Festividad: 14 de Marzo.

Conocemos la vida de Santa Matilde por dos biografías, una de las cuales fue escrita quince años después de su muerte, y la otra un cuarto de siglo más tarde, a petición de su nieto, el emperador San Enrique.

El conde Thierry de Oldemburgo descendía en línea directa del famoso Witikindo, caudillo de los sajones, convertido por Carlomagno, que le venció. Su esposa, la noble condesa Reinhilda, era hija de un príncipe danés, y la religión de Cristo había hecho de esta hija de bárbaros, una de las damas más cumplidas de su tiempo. Para premiarla, el Señor le concedió, en el año 895, el ángel de dulzura que se llamó Matilde.

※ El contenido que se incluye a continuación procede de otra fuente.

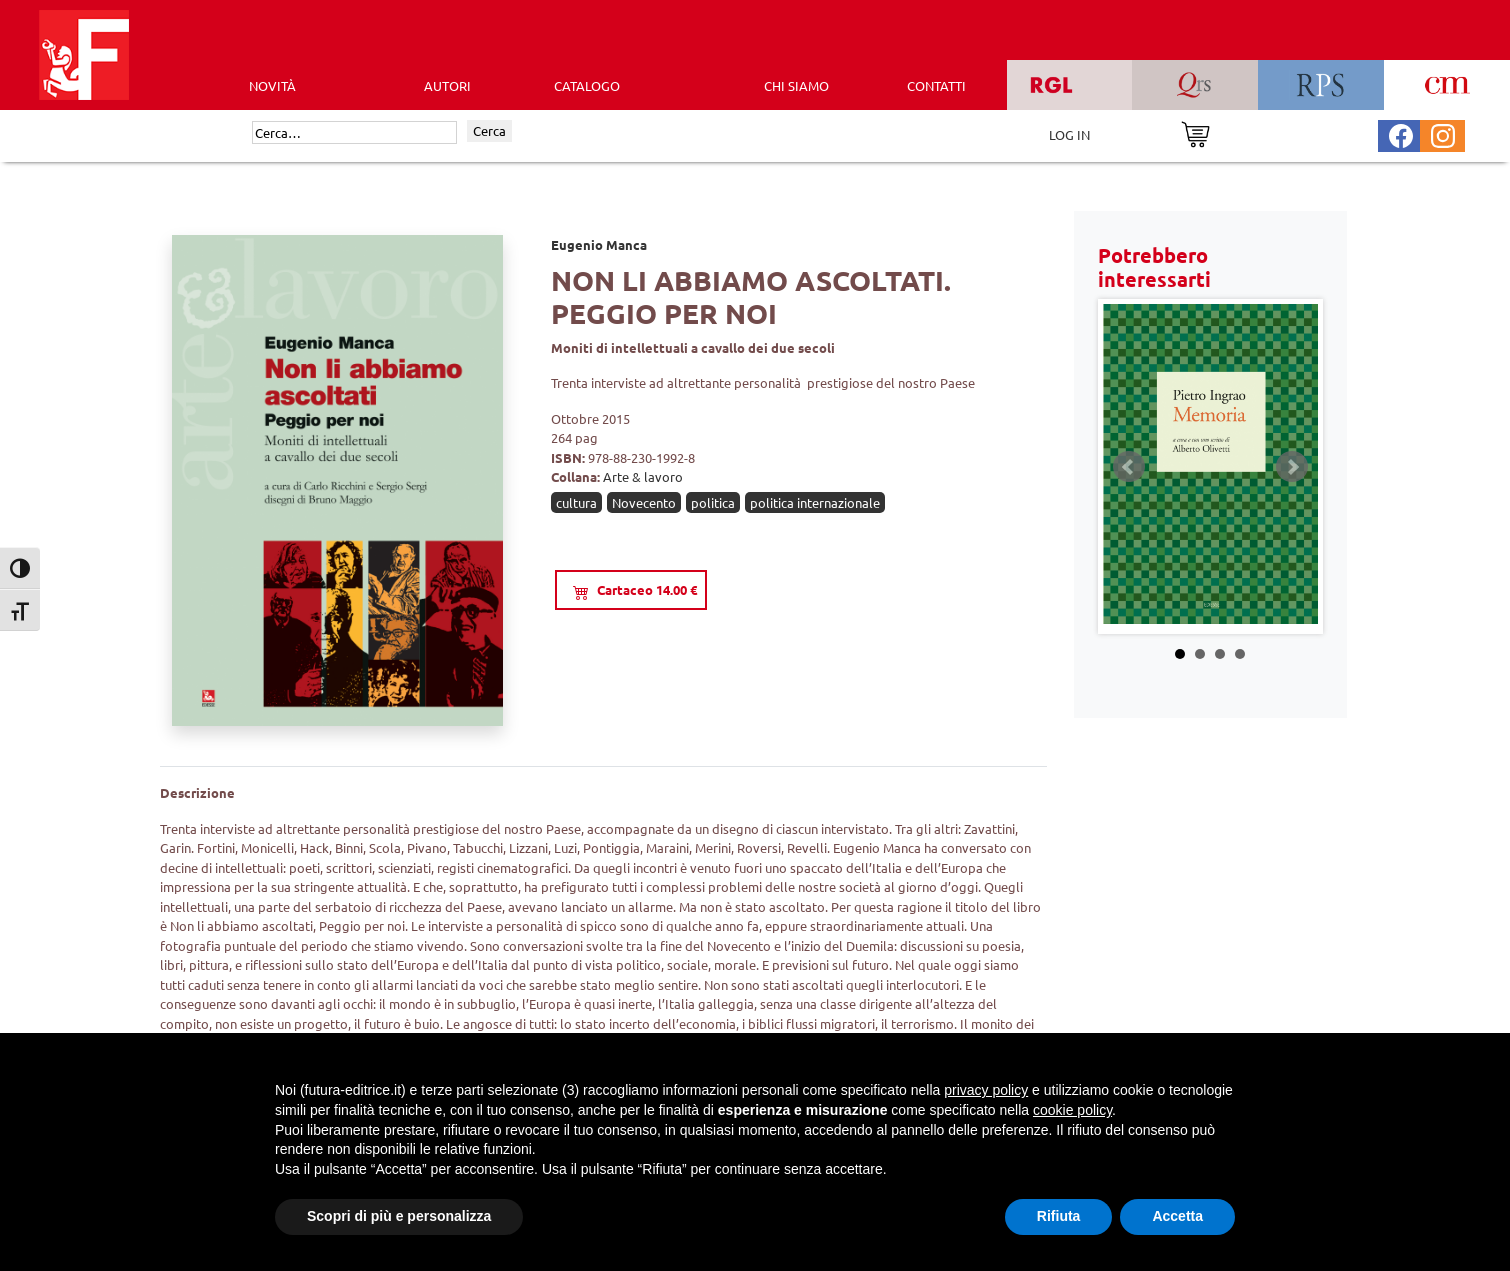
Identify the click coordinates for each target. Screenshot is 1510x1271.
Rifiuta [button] (1059, 1216)
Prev (1129, 467)
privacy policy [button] (986, 1090)
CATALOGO (587, 85)
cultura (576, 502)
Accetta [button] (1177, 1216)
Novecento (644, 502)
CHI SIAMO (796, 85)
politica (713, 502)
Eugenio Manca (599, 244)
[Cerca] (354, 133)
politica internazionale (815, 502)
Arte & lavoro (643, 476)
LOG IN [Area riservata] (1069, 134)
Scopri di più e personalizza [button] (399, 1216)
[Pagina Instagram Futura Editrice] (1443, 133)
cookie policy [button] (1072, 1110)
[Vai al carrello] (1195, 132)
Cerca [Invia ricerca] (489, 130)
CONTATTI (936, 85)
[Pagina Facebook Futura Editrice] (1401, 133)
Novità (272, 85)
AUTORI (447, 85)
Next (1292, 467)
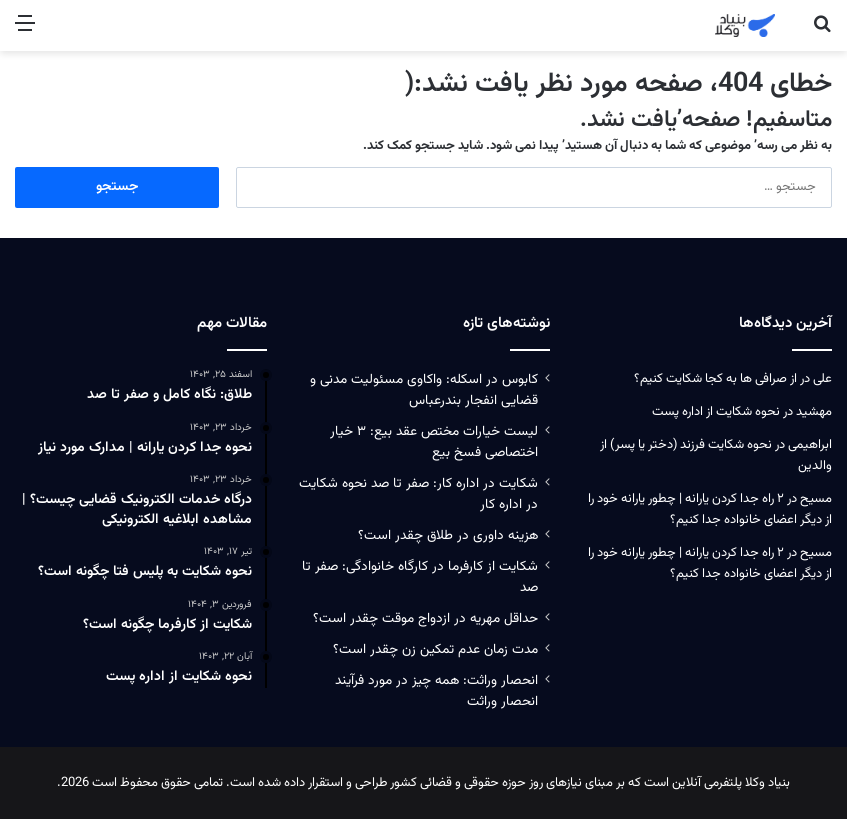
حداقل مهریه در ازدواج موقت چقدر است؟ (425, 618)
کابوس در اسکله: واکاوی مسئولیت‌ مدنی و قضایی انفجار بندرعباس (424, 390)
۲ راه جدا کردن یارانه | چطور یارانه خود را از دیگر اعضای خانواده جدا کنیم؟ (710, 509)
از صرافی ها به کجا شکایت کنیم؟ (715, 379)
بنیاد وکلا (767, 783)
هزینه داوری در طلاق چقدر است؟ (448, 535)
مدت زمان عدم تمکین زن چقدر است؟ (435, 649)
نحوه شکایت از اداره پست (716, 412)
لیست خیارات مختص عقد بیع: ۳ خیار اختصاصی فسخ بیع (434, 442)
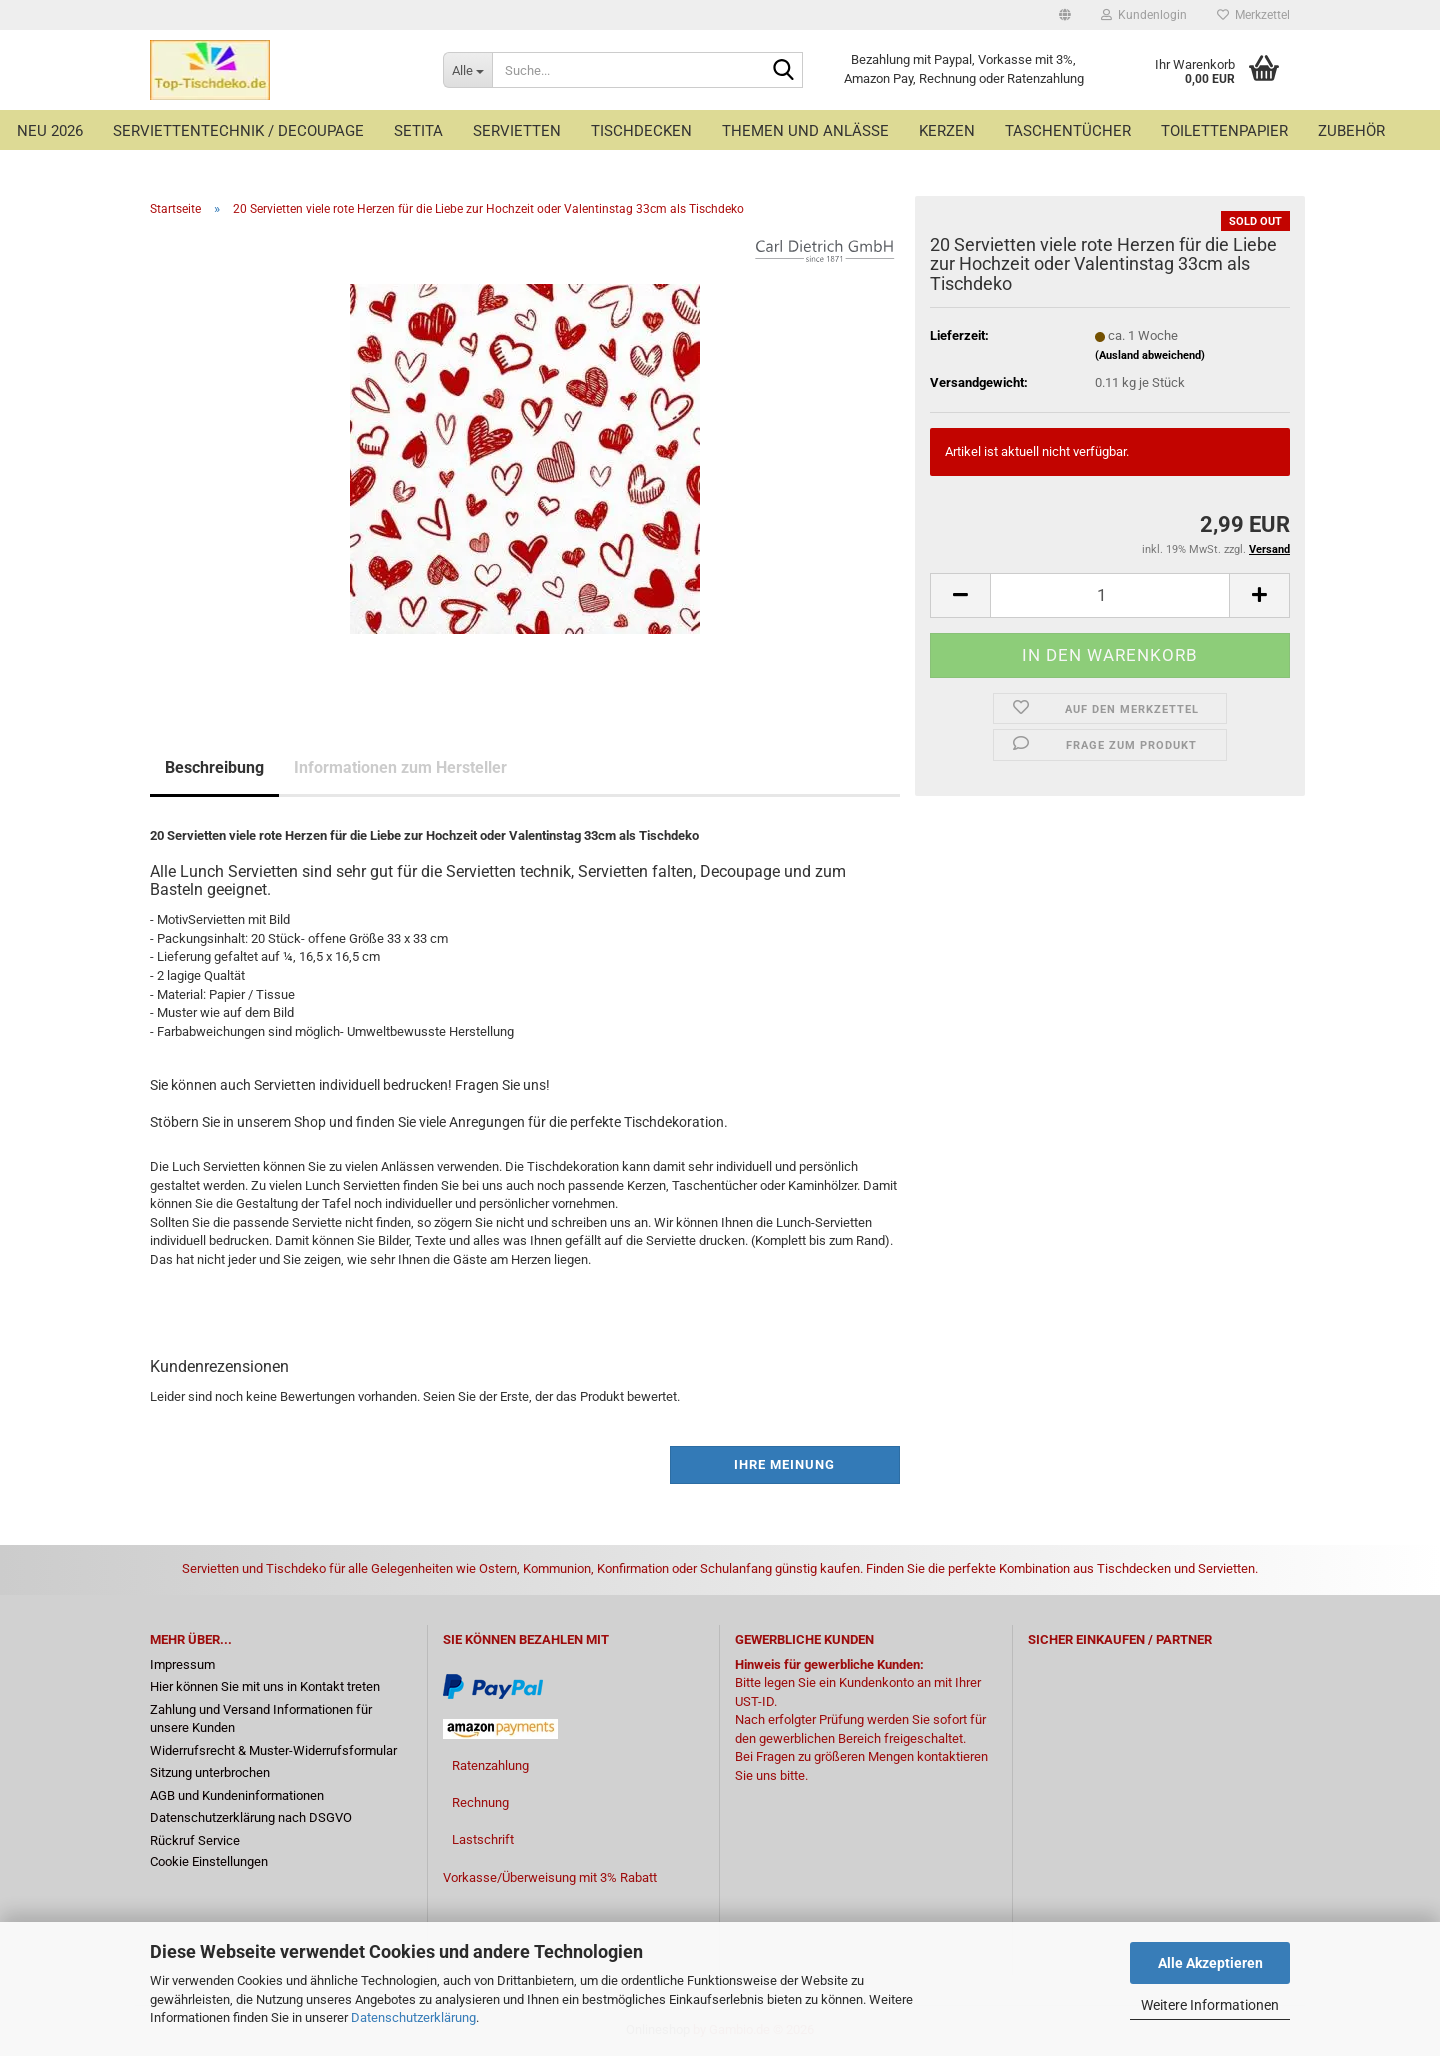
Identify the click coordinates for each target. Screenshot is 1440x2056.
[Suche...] (467, 70)
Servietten (517, 131)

Desde la más tierna edad fue Matilde por sus gracias y virtudes el embeleso de su abuela paterna, hasta el punto que ésta —llamada también Matilde—, con anuencia de sus padres, se la llevó consigo al convento de Herford, no lejos de Minden, a donde se había retirado y del cual vino a ser abadesa.

Allí quiso que la joven se instruyera en las letras sagradas y se familiarizase con la labor de manos. Bajo la tutela de la piadosa abadesa, pronto adquirió Matilde una ilustración nada común, que se armonizaba perfecta­mente con sus encantos personales.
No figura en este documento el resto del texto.